ISLAMABAD: Pakistan Muslim League-Nawaz (PML-N) Senator Afnanullah Khan on Tuesday claimed that sensitive data belonging to Pakistani citizens, including records from the National Database and Registration Authority (NADRA), the Federal Board of Revenue (FBR), and banks, is being sold on the dark web.
The senator made the startling disclosure during a meeting of the Senate Standing Committee on Interior, alleging that personal data of any Pakistani citizen can be purchased online for as little as Rs500.
“Data theft at this scale is not possible without internal involvement,” Afnanullah said, pointing to serious gaps in data protection mechanisms.
During the meeting, it was revealed that a fraudster travelled to India in 2023 using a fake passport created under the identity of a consultant working at the Attorney General’s Office. The affected lawyer, who attended the session, told lawmakers that the impersonator used his credentials to obtain travel documents, forcing him later to take his parents to NADRA to re-establish his citizenship.
Responding to concerns, the Director General of Immigration and Passports stated that NADRA had shared multiple cases involving forged identities.
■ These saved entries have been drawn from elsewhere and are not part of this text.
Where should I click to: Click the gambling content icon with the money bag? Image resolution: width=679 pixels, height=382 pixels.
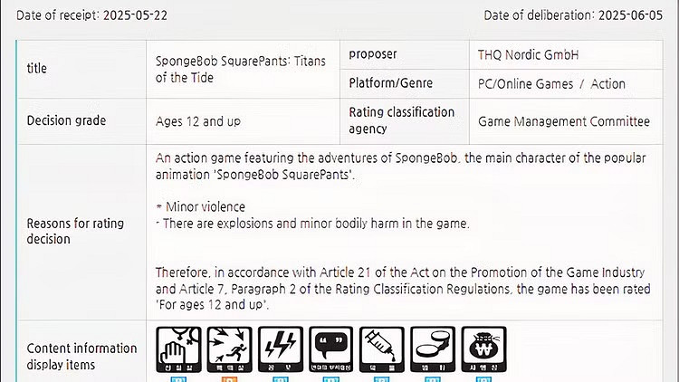click(484, 348)
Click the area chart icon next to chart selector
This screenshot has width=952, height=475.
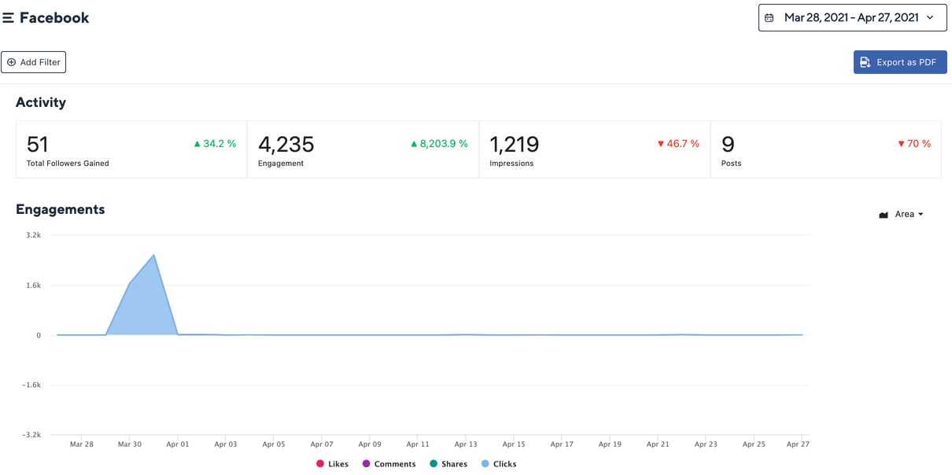[x=883, y=213]
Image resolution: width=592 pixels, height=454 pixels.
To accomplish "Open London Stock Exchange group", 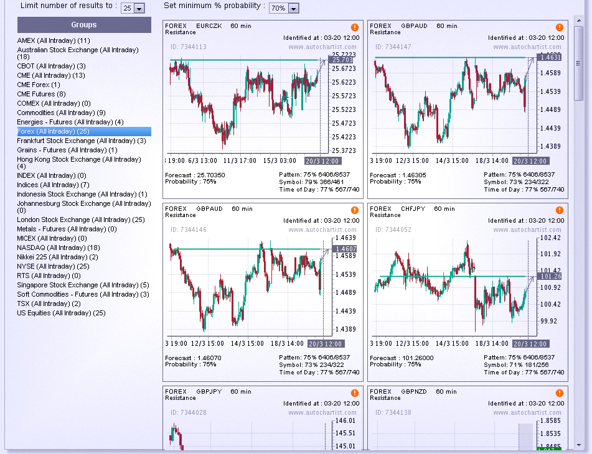I will [81, 220].
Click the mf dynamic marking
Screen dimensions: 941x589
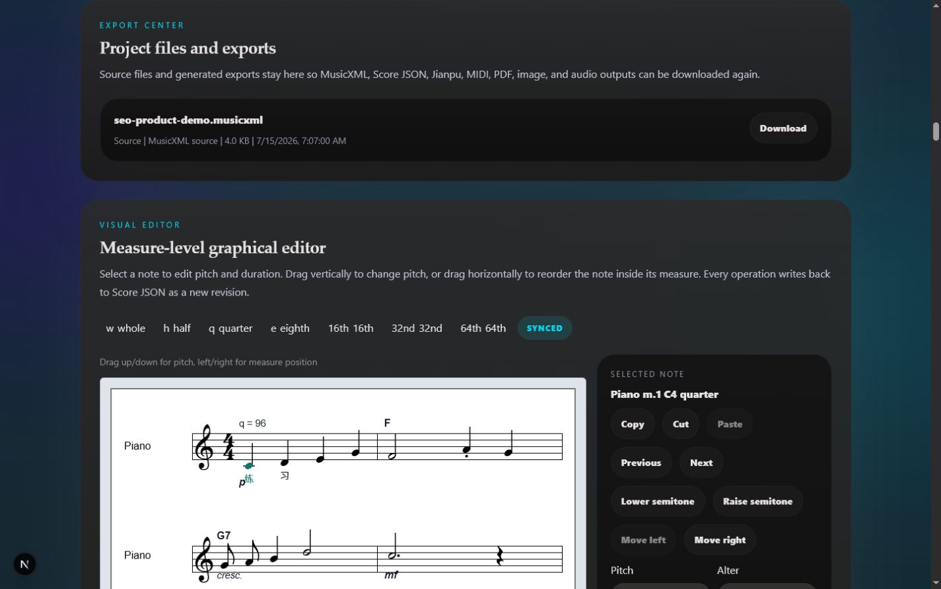(391, 575)
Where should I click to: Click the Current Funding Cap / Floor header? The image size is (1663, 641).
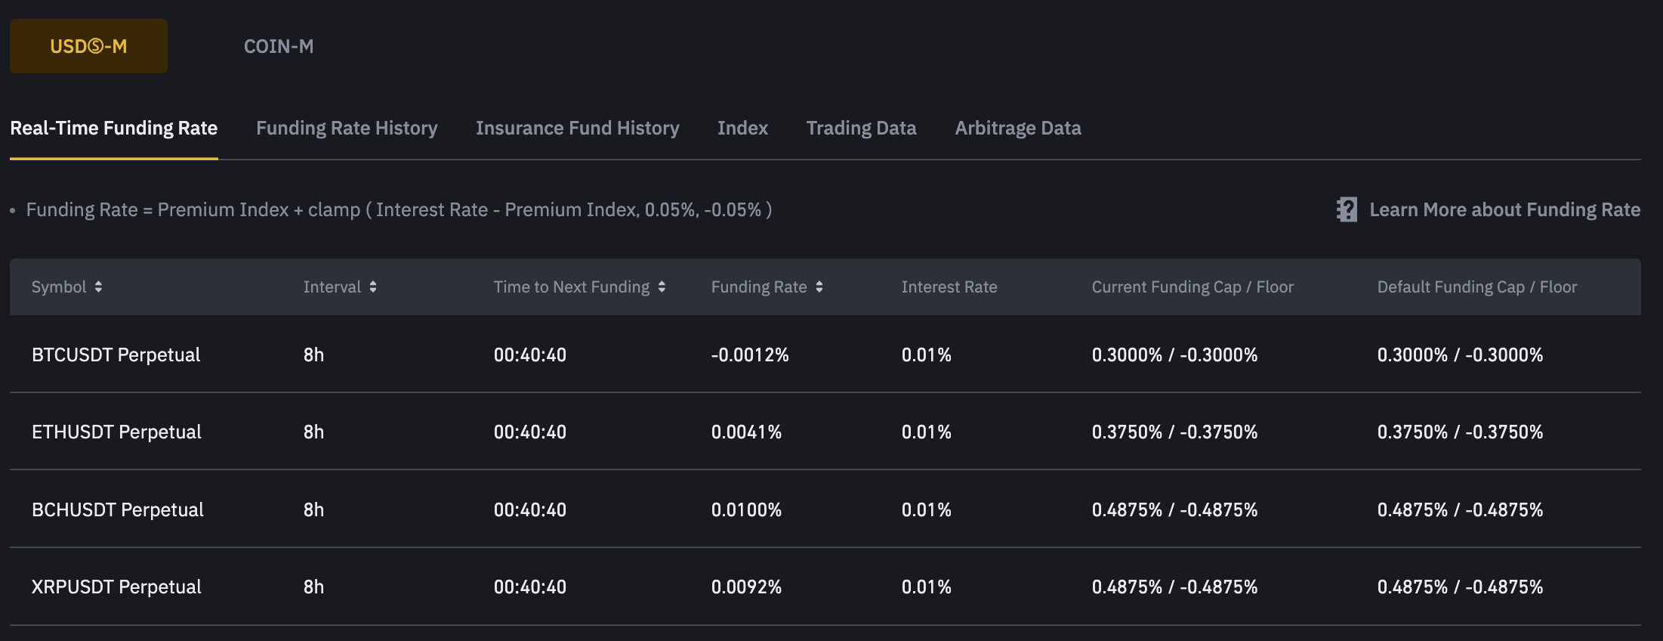tap(1192, 286)
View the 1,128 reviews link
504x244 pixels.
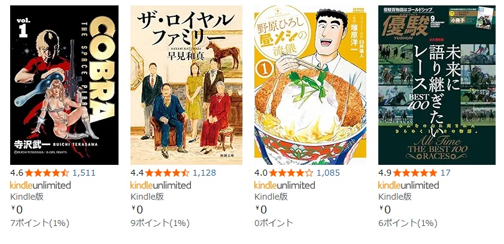tap(205, 173)
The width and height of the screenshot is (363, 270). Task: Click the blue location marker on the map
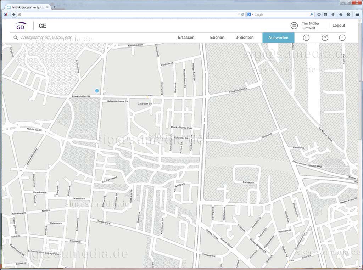coord(97,91)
He added that a centralized digital dashboard has now been introduced to prevent fraudulent travel and identity misuse.
Addressing questions about how sensitive data was compromised, the DG suggested that leaks often occur when individuals share passport and CNIC details via WhatsApp or other unsecured platforms.
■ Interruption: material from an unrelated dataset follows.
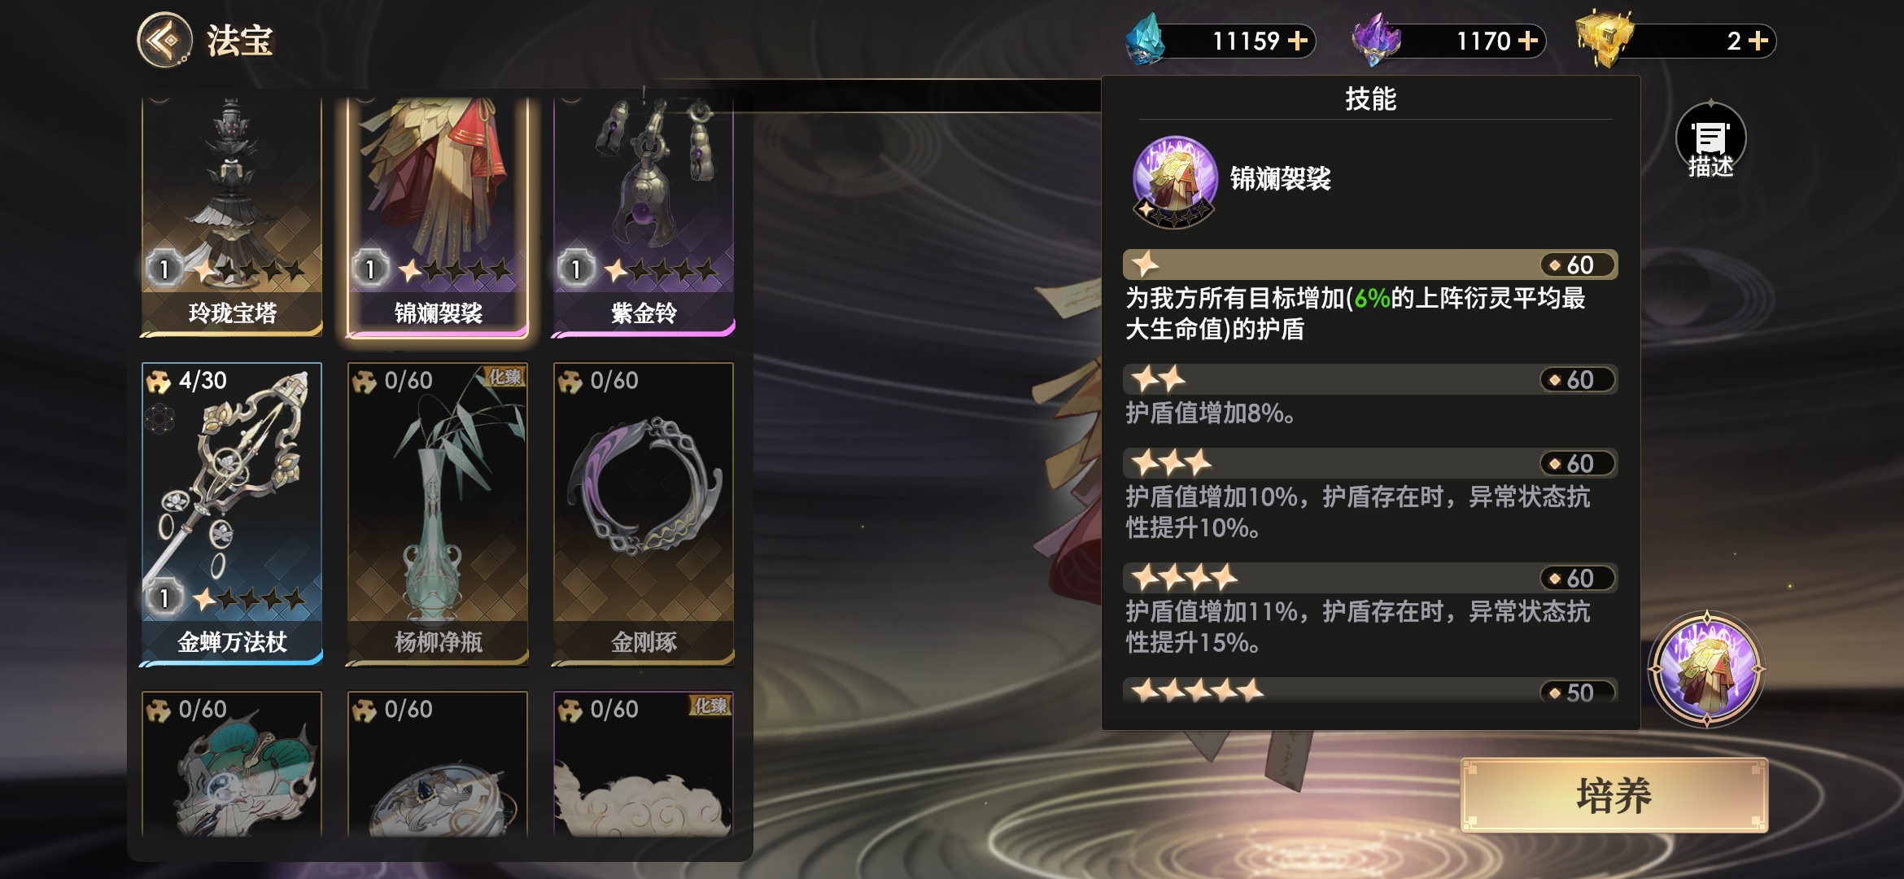Tap the glowing robe skill orb above 培养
“This case occurred in 2023. Since then, NADRA and passport offices have introduced new safeguards,” he said, assuring lawmakers that issuing fake passports is no longer possible under the revamped system.
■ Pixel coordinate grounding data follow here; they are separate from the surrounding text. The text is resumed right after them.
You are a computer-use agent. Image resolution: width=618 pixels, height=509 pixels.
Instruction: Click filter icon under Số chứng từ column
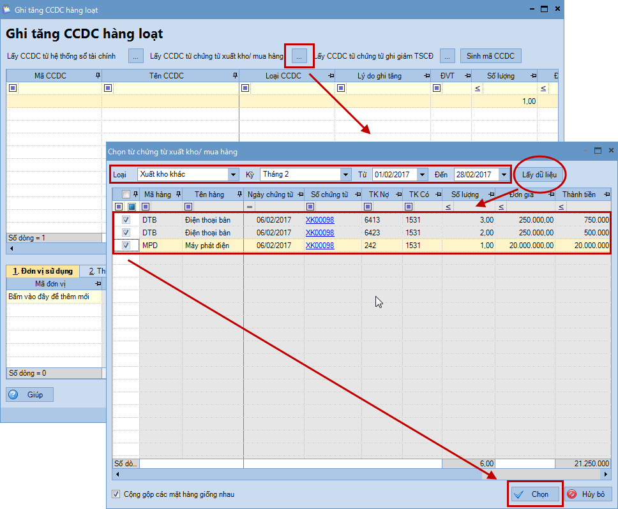pos(310,207)
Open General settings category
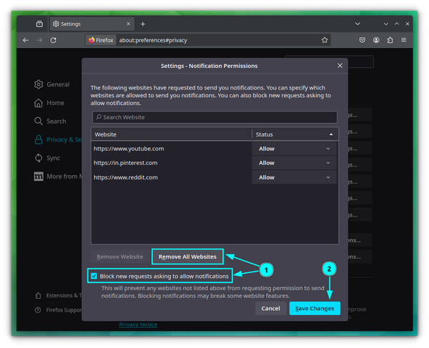Screen dimensions: 429x348 pyautogui.click(x=57, y=84)
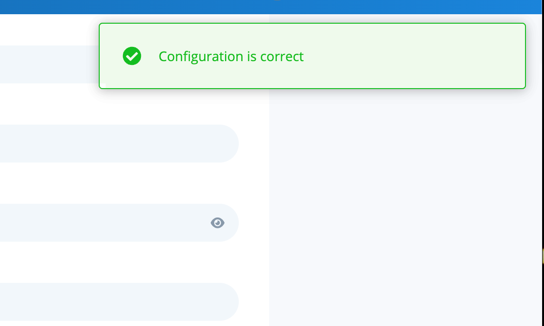Toggle password visibility with the eye icon
This screenshot has width=544, height=326.
pos(217,223)
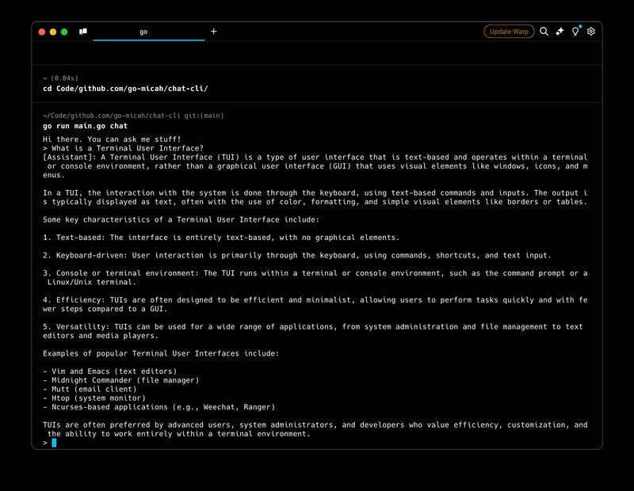Open a new tab with the plus icon

[x=213, y=32]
Minister of State for Interior Talal Chaudhry told the committee that the government is in the process of establishing a dedicated cyber security authority. He added that Senator Afnanullah would be briefed separately on NADRA’s data protection measures.
This is not the first instance of data leaks involving Pakistani citizens. In September 2025, Pakistan Telecommunication Authority (PTA) Chairman Major General (retd) Hafeez Ur Rehman revealed that personal data of nearly 300,000 Hajj applicants had surfaced on the dark web. He had urged a comprehensive investigation to identify the source of repeated breaches.